-- Directions for this task --
From the listing that follows, reproduce only the lines from the one holding "Given: Tap the AU703 callout label on map" through the one holding "Given: Click the back arrow in the screenshot", both included, with no pictures.

-- Provided entries --
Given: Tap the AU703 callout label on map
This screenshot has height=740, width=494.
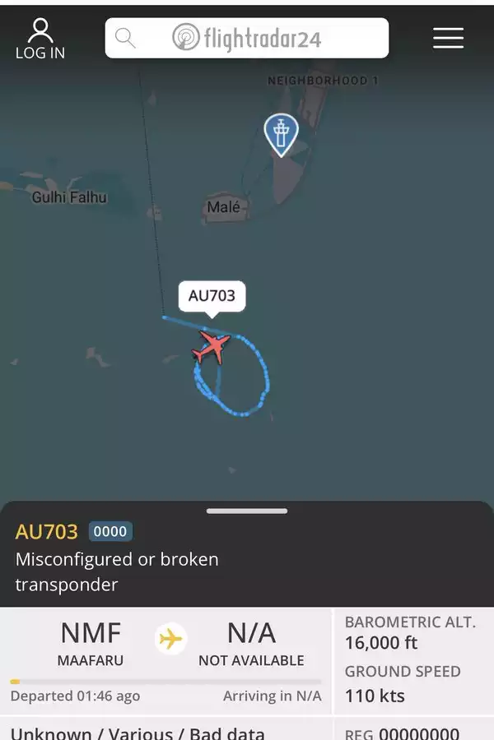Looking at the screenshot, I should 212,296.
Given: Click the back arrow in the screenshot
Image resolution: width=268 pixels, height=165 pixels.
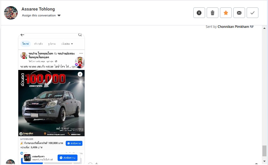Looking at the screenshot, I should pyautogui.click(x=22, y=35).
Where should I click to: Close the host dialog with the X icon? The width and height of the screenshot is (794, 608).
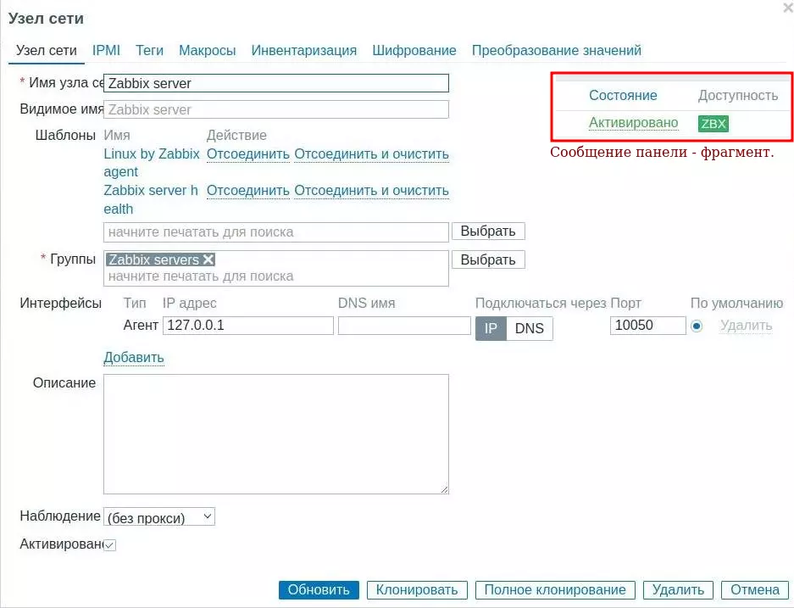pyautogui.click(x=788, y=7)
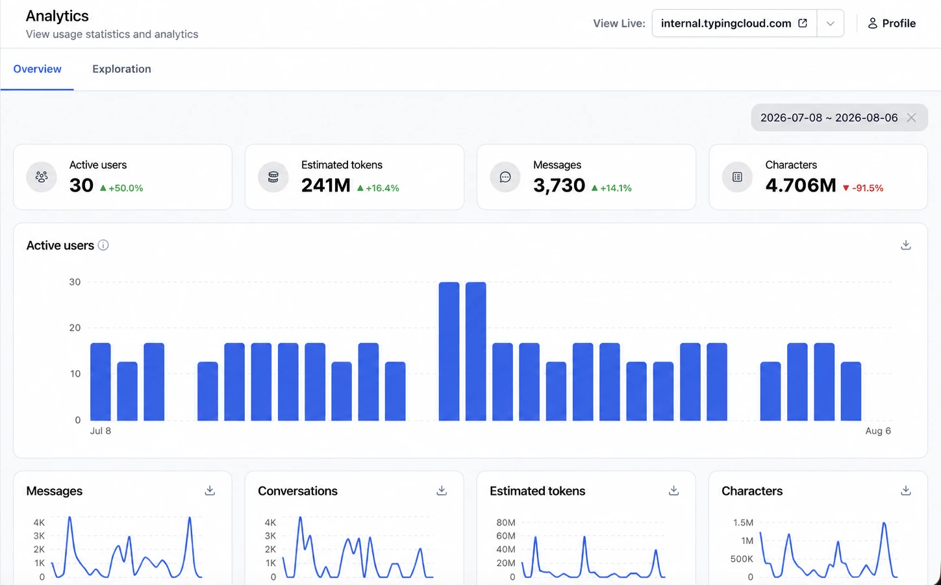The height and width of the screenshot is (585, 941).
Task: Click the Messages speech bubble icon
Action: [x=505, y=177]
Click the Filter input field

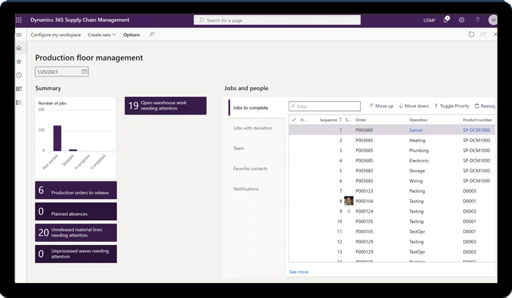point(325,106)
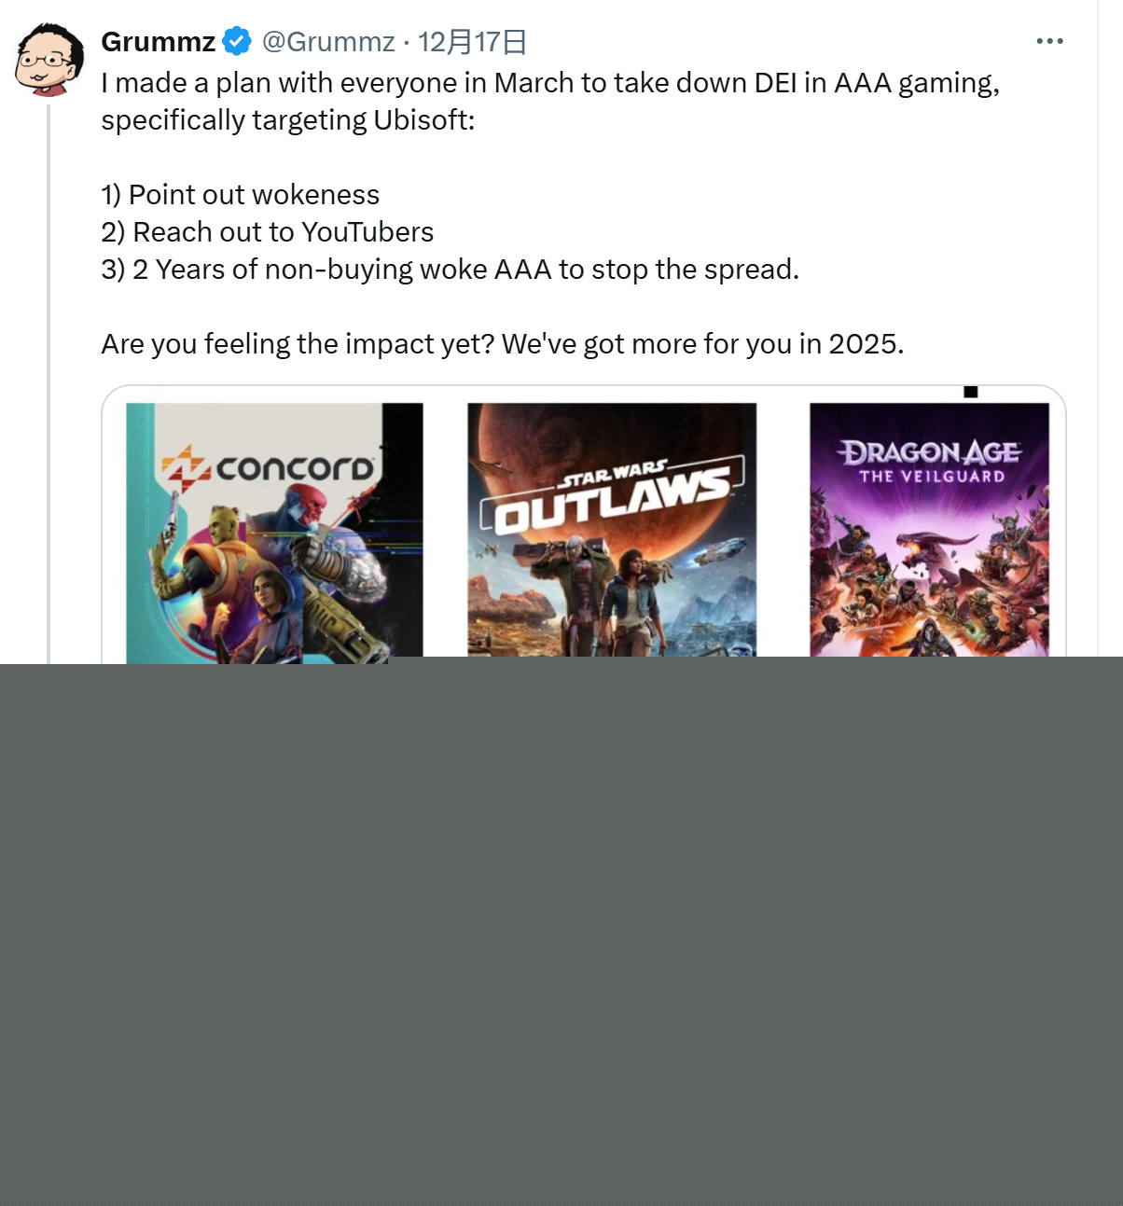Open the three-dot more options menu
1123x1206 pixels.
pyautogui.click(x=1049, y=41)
...
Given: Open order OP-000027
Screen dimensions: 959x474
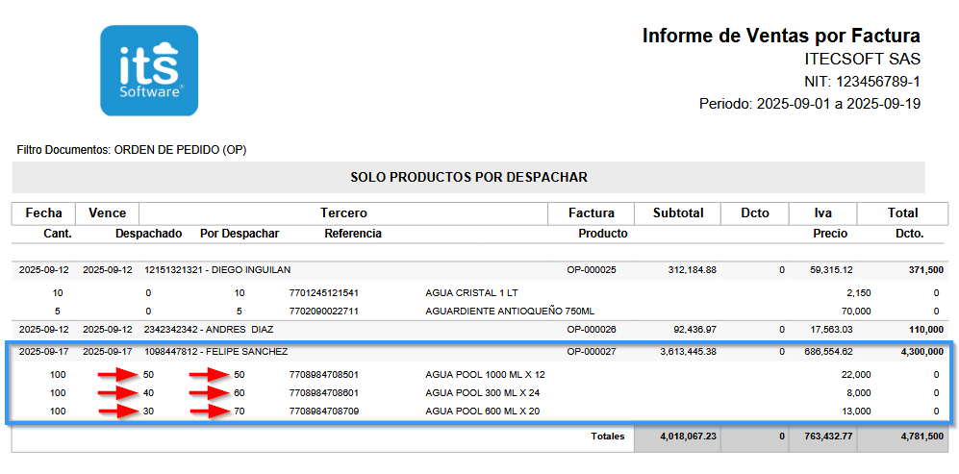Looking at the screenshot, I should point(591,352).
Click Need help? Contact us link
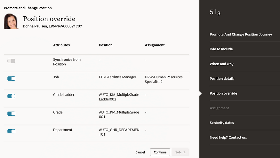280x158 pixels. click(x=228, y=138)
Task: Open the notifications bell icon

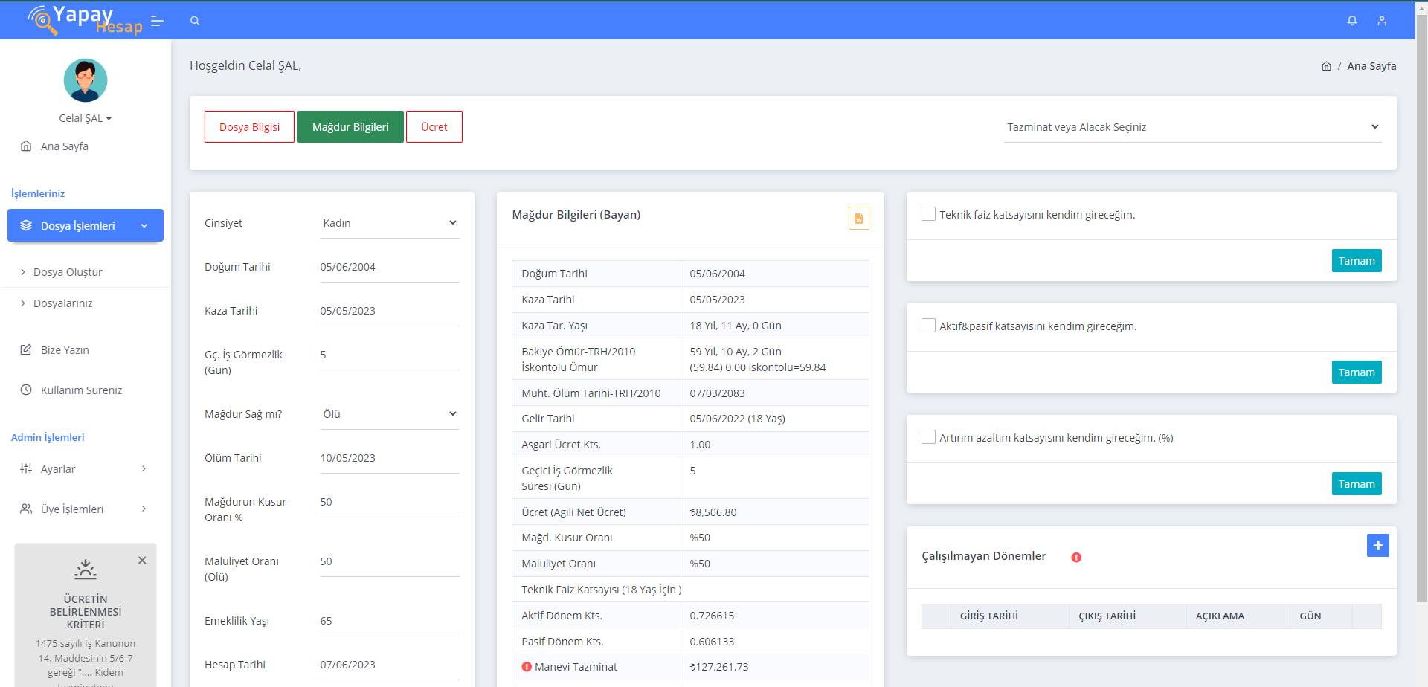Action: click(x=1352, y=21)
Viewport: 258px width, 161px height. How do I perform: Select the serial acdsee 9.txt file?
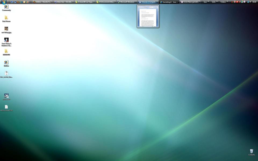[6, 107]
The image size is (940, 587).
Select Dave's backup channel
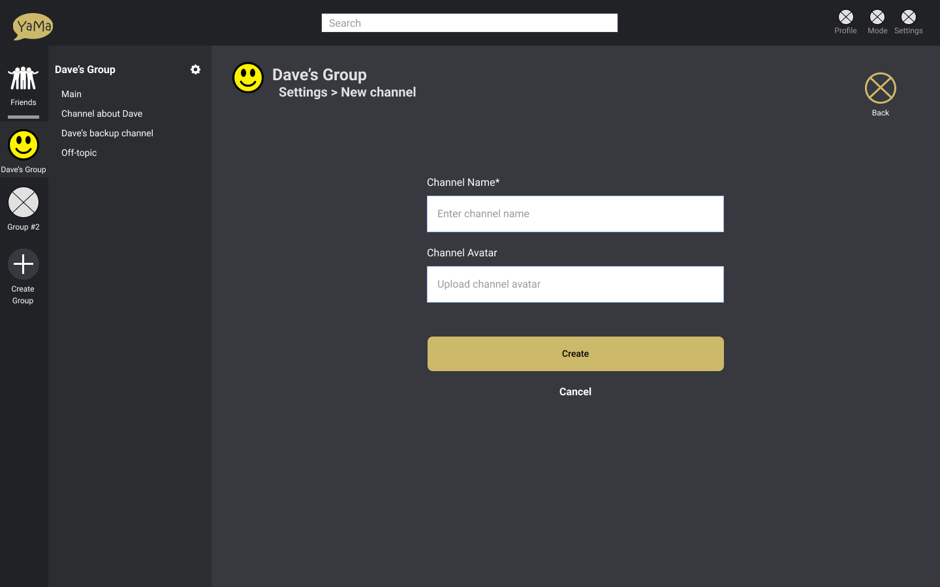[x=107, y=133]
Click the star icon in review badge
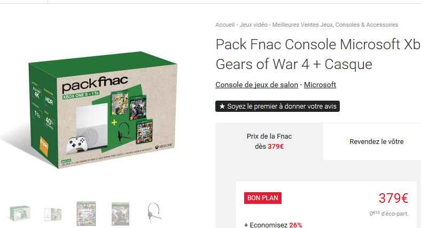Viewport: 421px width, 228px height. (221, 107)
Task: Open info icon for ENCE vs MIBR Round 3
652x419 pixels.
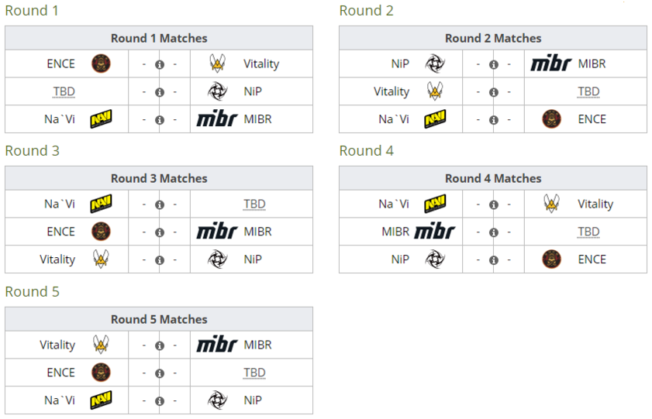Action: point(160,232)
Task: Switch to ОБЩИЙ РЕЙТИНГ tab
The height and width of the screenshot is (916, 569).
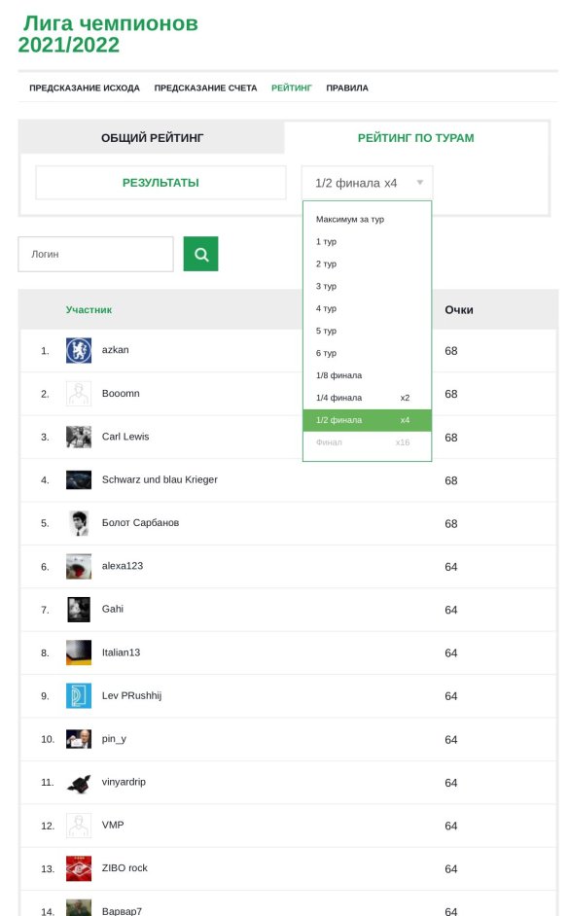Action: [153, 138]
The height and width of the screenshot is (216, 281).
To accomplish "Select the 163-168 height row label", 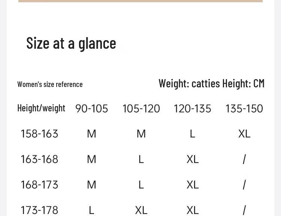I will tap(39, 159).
---
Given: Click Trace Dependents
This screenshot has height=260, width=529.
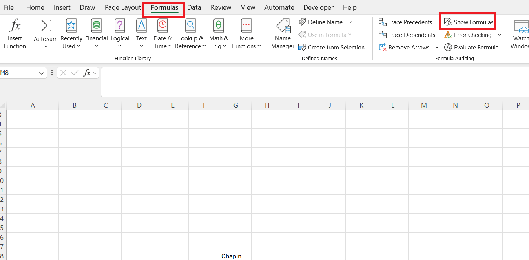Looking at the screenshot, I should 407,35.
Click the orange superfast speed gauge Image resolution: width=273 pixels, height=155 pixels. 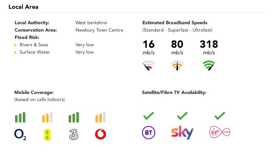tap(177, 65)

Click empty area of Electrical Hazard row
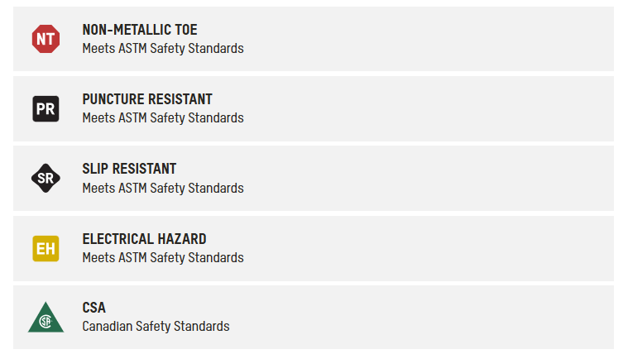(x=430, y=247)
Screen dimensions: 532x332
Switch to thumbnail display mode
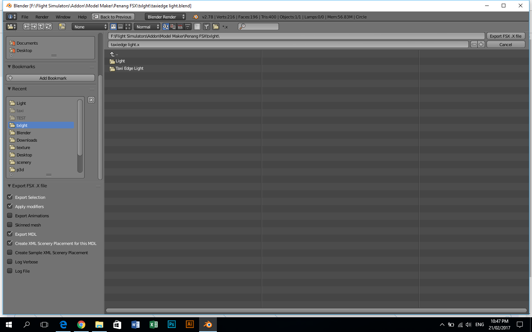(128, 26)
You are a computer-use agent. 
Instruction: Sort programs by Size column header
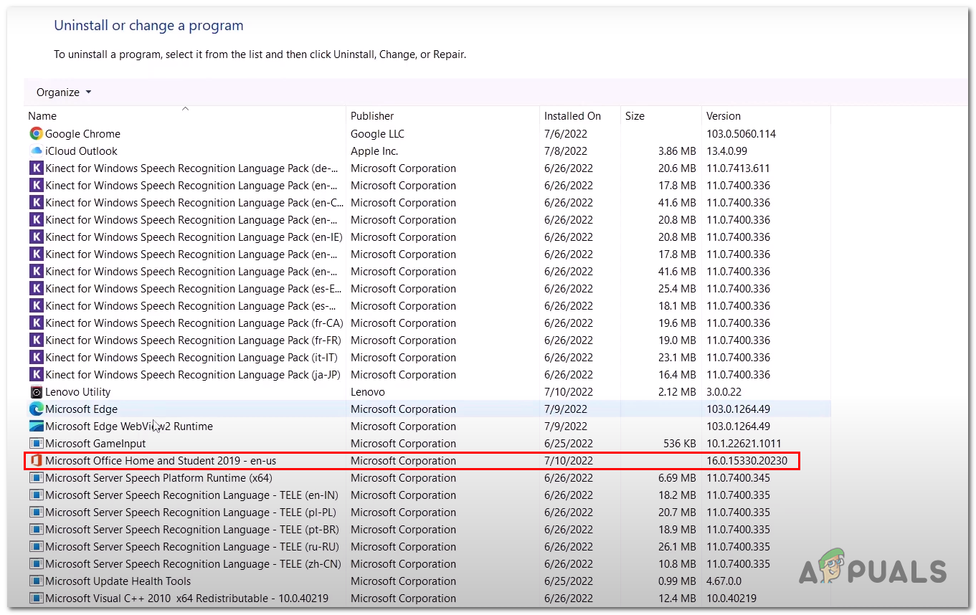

-- Answer section --
Given: Tap the AU703 callout label on map
This screenshot has height=740, width=494.
Looking at the screenshot, I should 212,296.
Given: Click the back arrow in the screenshot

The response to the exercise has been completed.